[[ Input data, beginning ]]

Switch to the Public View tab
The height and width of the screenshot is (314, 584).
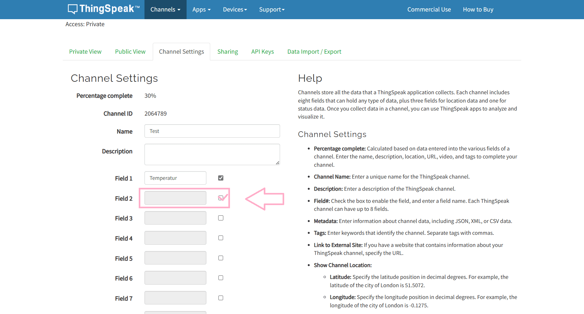click(130, 52)
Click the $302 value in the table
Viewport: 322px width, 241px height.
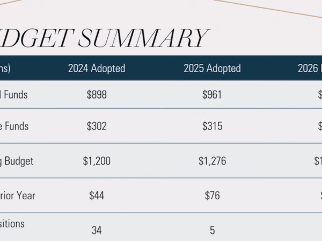click(97, 126)
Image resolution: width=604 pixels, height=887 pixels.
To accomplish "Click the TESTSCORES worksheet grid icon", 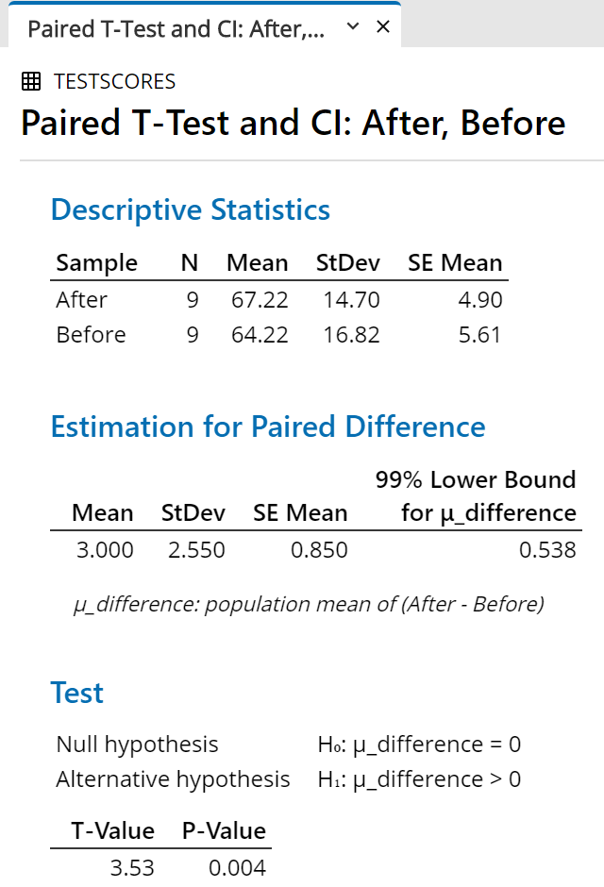I will pyautogui.click(x=31, y=81).
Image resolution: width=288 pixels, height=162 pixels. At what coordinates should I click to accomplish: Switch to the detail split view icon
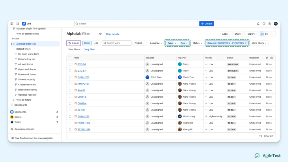click(266, 34)
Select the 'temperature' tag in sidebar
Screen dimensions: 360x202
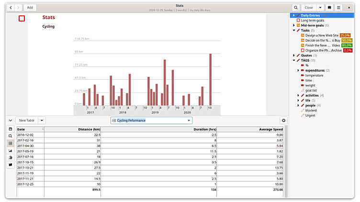[314, 75]
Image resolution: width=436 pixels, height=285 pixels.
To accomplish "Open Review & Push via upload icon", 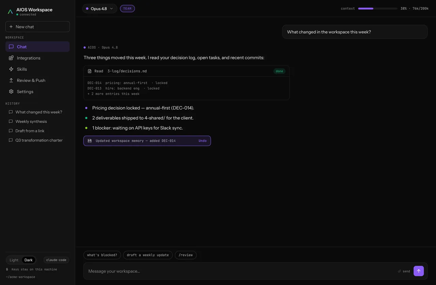I will tap(11, 80).
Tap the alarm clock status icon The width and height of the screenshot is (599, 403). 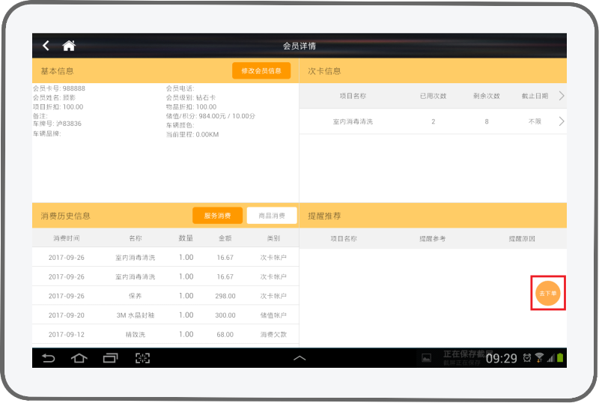pos(527,358)
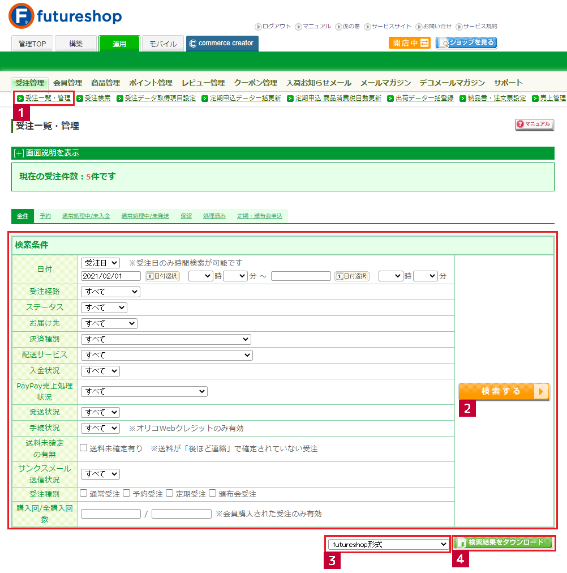This screenshot has width=567, height=573.
Task: Expand the futureshop形式 format dropdown
Action: point(388,544)
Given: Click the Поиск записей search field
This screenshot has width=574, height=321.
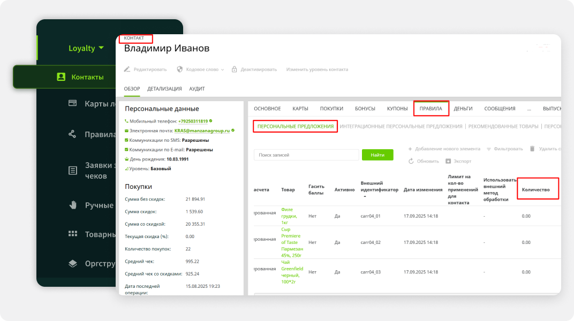Looking at the screenshot, I should pos(306,155).
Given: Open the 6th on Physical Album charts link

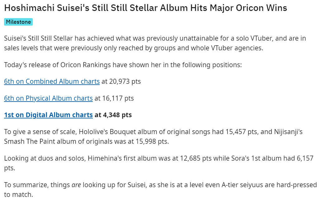Looking at the screenshot, I should tap(48, 98).
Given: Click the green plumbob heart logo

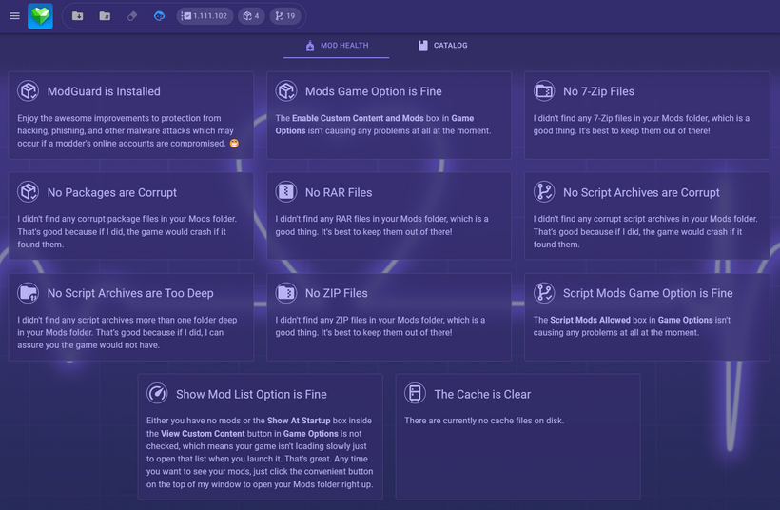Looking at the screenshot, I should 40,16.
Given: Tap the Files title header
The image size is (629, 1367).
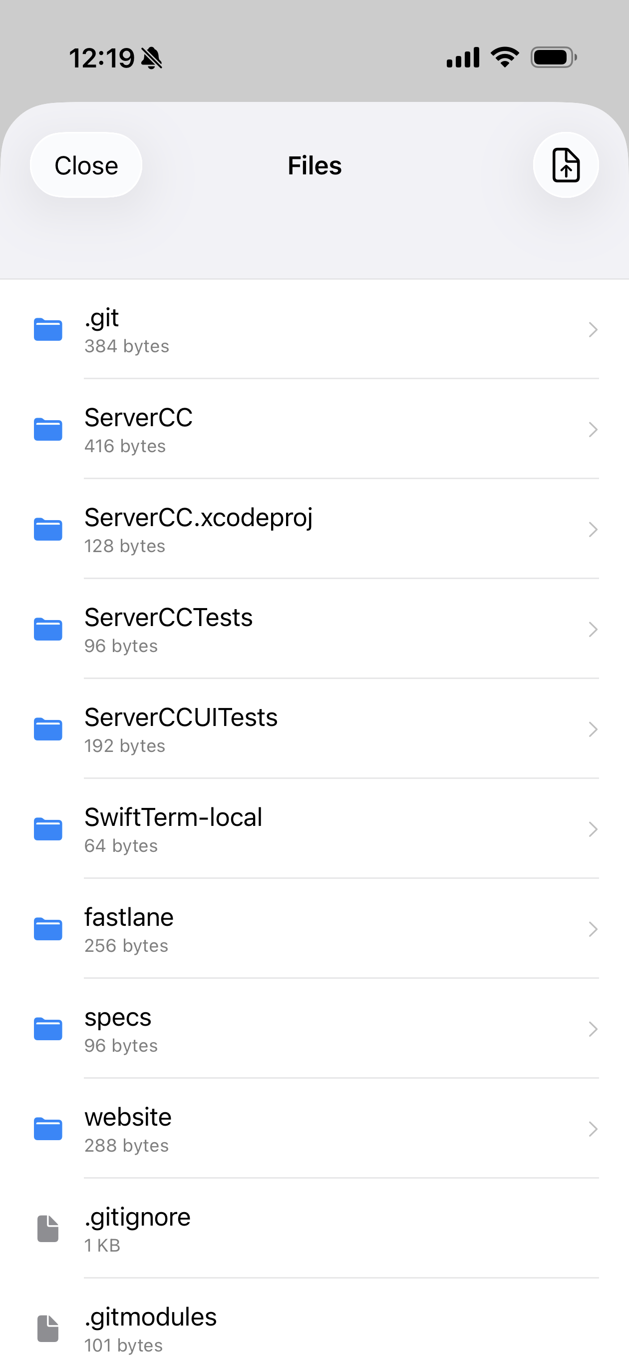Looking at the screenshot, I should (x=315, y=166).
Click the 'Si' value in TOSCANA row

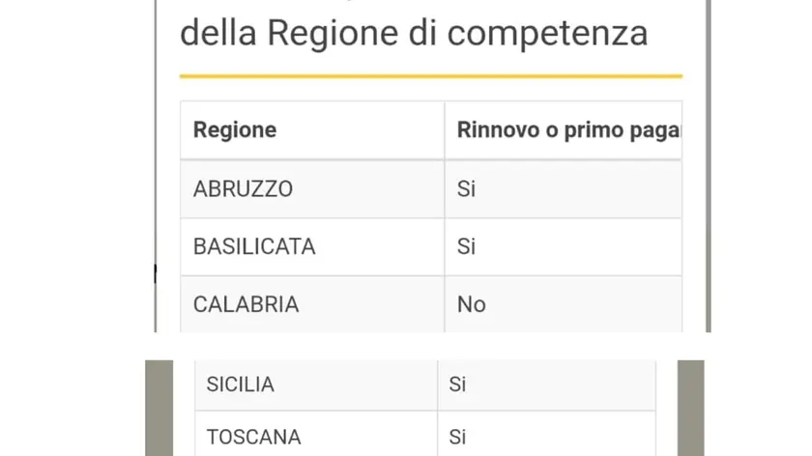pos(457,438)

[[ Input data, end ]]

§ About this exercise
Transcription of the lines from the one with "Given: Open the" through the end of the entries is required, exact and with no pictures.

§ Response to the task
Given: Open the 6th on Physical Album charts link

Looking at the screenshot, I should tap(48, 98).
Given: Click the green plumbob heart logo

Looking at the screenshot, I should 40,16.
Given: Tap the Files title header
The image size is (629, 1367).
Looking at the screenshot, I should (x=315, y=166).
Click the 'Si' value in TOSCANA row

pos(457,438)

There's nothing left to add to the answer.